Return every record in full. Match each one exactly.

● **Data shown**:
- Opening Delimiter -
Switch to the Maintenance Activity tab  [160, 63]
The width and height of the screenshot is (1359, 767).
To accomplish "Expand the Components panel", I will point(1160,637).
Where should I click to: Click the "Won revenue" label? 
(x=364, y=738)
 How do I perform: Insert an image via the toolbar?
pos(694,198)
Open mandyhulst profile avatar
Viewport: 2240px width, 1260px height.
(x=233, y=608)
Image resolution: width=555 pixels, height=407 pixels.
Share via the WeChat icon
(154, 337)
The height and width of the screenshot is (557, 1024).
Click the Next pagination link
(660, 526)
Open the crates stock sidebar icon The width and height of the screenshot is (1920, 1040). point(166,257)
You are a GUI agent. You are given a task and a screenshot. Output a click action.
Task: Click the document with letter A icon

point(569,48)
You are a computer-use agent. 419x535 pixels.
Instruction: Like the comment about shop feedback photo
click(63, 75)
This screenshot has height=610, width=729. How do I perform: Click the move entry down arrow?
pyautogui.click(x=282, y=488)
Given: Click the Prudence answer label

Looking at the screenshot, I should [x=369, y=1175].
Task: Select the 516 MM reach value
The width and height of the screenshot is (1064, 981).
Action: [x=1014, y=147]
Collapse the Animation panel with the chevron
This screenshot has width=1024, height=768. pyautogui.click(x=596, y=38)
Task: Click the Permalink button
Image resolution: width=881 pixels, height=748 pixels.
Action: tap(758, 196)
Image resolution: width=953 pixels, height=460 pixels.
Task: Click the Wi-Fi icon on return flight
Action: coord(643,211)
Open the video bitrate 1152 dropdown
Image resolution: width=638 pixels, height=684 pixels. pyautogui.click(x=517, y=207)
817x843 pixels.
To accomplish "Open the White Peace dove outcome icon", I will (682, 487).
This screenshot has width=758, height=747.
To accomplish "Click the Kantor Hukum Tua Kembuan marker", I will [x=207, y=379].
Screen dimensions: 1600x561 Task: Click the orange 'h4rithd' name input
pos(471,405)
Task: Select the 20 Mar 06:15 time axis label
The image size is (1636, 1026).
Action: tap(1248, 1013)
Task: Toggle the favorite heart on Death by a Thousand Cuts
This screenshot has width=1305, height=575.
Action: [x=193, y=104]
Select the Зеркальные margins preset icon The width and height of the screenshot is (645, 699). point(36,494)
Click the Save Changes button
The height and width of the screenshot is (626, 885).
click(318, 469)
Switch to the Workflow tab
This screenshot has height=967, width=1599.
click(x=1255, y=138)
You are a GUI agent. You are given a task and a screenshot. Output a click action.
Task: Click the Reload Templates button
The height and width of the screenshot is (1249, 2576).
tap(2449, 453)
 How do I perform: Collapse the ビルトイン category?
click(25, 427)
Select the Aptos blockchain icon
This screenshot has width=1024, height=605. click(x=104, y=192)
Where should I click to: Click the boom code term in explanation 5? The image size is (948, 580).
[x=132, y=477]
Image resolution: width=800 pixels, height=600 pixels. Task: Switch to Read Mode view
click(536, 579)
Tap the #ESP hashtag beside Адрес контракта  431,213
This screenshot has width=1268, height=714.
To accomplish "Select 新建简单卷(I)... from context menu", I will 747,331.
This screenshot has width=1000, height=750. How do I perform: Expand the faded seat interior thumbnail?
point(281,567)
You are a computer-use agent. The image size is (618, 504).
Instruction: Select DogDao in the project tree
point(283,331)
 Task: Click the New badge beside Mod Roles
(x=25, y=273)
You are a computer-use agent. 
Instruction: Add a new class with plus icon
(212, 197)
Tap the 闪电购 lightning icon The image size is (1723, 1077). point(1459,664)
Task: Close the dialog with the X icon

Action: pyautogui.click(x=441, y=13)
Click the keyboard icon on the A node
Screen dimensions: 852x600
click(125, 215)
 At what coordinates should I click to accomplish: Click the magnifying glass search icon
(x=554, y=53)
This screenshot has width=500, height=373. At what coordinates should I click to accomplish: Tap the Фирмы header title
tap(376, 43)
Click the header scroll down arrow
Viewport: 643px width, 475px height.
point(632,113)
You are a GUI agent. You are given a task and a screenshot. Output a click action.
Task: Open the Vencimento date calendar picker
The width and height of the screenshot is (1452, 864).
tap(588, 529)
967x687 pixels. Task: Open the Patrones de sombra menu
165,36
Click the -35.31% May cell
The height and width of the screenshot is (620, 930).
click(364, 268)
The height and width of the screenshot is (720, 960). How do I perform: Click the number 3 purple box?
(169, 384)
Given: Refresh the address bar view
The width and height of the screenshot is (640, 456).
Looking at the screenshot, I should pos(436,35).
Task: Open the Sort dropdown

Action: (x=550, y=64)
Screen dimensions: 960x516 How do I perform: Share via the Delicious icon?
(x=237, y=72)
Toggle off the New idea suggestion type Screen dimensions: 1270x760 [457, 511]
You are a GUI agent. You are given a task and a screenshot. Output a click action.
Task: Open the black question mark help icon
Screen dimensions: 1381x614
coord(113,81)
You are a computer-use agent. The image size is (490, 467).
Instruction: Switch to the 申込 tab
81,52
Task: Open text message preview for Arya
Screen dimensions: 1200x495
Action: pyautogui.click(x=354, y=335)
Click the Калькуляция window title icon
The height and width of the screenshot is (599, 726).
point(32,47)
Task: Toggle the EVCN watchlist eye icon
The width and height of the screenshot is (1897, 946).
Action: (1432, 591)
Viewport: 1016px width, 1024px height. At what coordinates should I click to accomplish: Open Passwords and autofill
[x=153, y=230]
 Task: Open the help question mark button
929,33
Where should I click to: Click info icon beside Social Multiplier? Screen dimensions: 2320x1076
- Closing Delimiter -
● **Result of the task**:
Switch to the Maintenance Activity tab  [160, 63]
The width and height of the screenshot is (1359, 767).
To accomplish "Expand the Components panel", I will point(1160,637).
Where should I click to: Click the "Won revenue" label? 
(x=364, y=738)
 How do I perform: Insert an image via the toolbar?
pos(694,198)
Open mandyhulst profile avatar
Viewport: 2240px width, 1260px height.
(x=233, y=608)
Image resolution: width=555 pixels, height=407 pixels.
Share via the WeChat icon
(154, 337)
The height and width of the screenshot is (557, 1024).
Click the Next pagination link
(660, 526)
Open the crates stock sidebar icon The width and height of the screenshot is (1920, 1040). point(166,257)
You are a GUI agent. You are given a task and a screenshot. Output a click action.
Task: Click the document with letter A icon

point(569,48)
You are a computer-use agent. 419x535 pixels.
Instruction: Like the comment about shop feedback photo
click(63, 75)
This screenshot has height=610, width=729. How do I perform: Click the move entry down arrow?
pyautogui.click(x=282, y=488)
Given: Click the Prudence answer label

Looking at the screenshot, I should [x=369, y=1175].
Task: Select the 516 MM reach value
The width and height of the screenshot is (1064, 981).
Action: [x=1014, y=147]
Collapse the Animation panel with the chevron
This screenshot has width=1024, height=768. pyautogui.click(x=596, y=38)
Task: Click the Permalink button
Image resolution: width=881 pixels, height=748 pixels.
Action: tap(758, 196)
Image resolution: width=953 pixels, height=460 pixels.
Task: Click the Wi-Fi icon on return flight
Action: coord(643,211)
Open the video bitrate 1152 dropdown
Image resolution: width=638 pixels, height=684 pixels. pyautogui.click(x=517, y=207)
817x843 pixels.
To accomplish "Open the White Peace dove outcome icon", I will (682, 487).
This screenshot has width=758, height=747.
To accomplish "Click the Kantor Hukum Tua Kembuan marker", I will [x=207, y=379].
Screen dimensions: 1600x561 Task: Click the orange 'h4rithd' name input
pos(471,405)
Task: Select the 20 Mar 06:15 time axis label
The image size is (1636, 1026).
Action: tap(1248, 1013)
Task: Toggle the favorite heart on Death by a Thousand Cuts
This screenshot has width=1305, height=575.
Action: [x=193, y=104]
Select the Зеркальные margins preset icon The width and height of the screenshot is (645, 699). point(36,494)
Click the Save Changes button
The height and width of the screenshot is (626, 885).
click(318, 469)
Switch to the Workflow tab
This screenshot has height=967, width=1599.
click(x=1255, y=138)
You are a GUI agent. You are given a task and a screenshot. Output a click action.
Task: Click the Reload Templates button
The height and width of the screenshot is (1249, 2576).
tap(2449, 453)
 How do I perform: Collapse the ビルトイン category?
click(25, 427)
Select the Aptos blockchain icon
This screenshot has width=1024, height=605. click(x=104, y=192)
Where should I click to: Click the boom code term in explanation 5? The image size is (948, 580).
[x=132, y=477]
Image resolution: width=800 pixels, height=600 pixels. Task: Switch to Read Mode view
click(536, 579)
Tap the #ESP hashtag beside Адрес контракта  431,213
This screenshot has width=1268, height=714.
To accomplish "Select 新建简单卷(I)... from context menu", I will 747,331.
This screenshot has width=1000, height=750. How do I perform: Expand the faded seat interior thumbnail?
point(281,567)
You are a computer-use agent. The image size is (618, 504).
Instruction: Select DogDao in the project tree
point(283,331)
 Task: Click the New badge beside Mod Roles
(x=25, y=273)
You are a computer-use agent. 
Instruction: Add a new class with plus icon
(212, 197)
Tap the 闪电购 lightning icon The image size is (1723, 1077). point(1459,664)
Task: Close the dialog with the X icon

Action: pyautogui.click(x=441, y=13)
Click the keyboard icon on the A node
Screen dimensions: 852x600
click(125, 215)
 At what coordinates should I click to accomplish: Click the magnifying glass search icon
(x=554, y=53)
This screenshot has width=500, height=373. At what coordinates should I click to accomplish: Tap the Фирмы header title
tap(376, 43)
Click the header scroll down arrow
Viewport: 643px width, 475px height.
point(632,113)
You are a GUI agent. You are given a task and a screenshot. Output a click action.
Task: Open the Vencimento date calendar picker
The width and height of the screenshot is (1452, 864).
tap(588, 529)
967x687 pixels. Task: Open the Patrones de sombra menu
165,36
Click the -35.31% May cell
The height and width of the screenshot is (620, 930).
click(364, 268)
The height and width of the screenshot is (720, 960). How do I perform: Click the number 3 purple box?
(169, 384)
Given: Refresh the address bar view
The width and height of the screenshot is (640, 456).
Looking at the screenshot, I should pos(436,35).
Task: Open the Sort dropdown

Action: (x=550, y=64)
Screen dimensions: 960x516 How do I perform: Share via the Delicious icon?
(x=237, y=72)
Toggle off the New idea suggestion type Screen dimensions: 1270x760 [457, 511]
You are a GUI agent. You are given a task and a screenshot. Output a click action.
Task: Open the black question mark help icon
Screen dimensions: 1381x614
coord(113,81)
You are a computer-use agent. The image size is (490, 467).
Instruction: Switch to the 申込 tab
81,52
Task: Open text message preview for Arya
Screen dimensions: 1200x495
Action: pyautogui.click(x=354, y=335)
Click the Калькуляция window title icon
The height and width of the screenshot is (599, 726).
point(32,47)
Task: Toggle the EVCN watchlist eye icon
The width and height of the screenshot is (1897, 946).
Action: (1432, 591)
Viewport: 1016px width, 1024px height. At what coordinates should I click to accomplish: Open Passwords and autofill
[x=153, y=230]
 Task: Open the help question mark button
929,33
Where should I click to: Click info icon beside Social Multiplier? Screen dimensions: 2320x1076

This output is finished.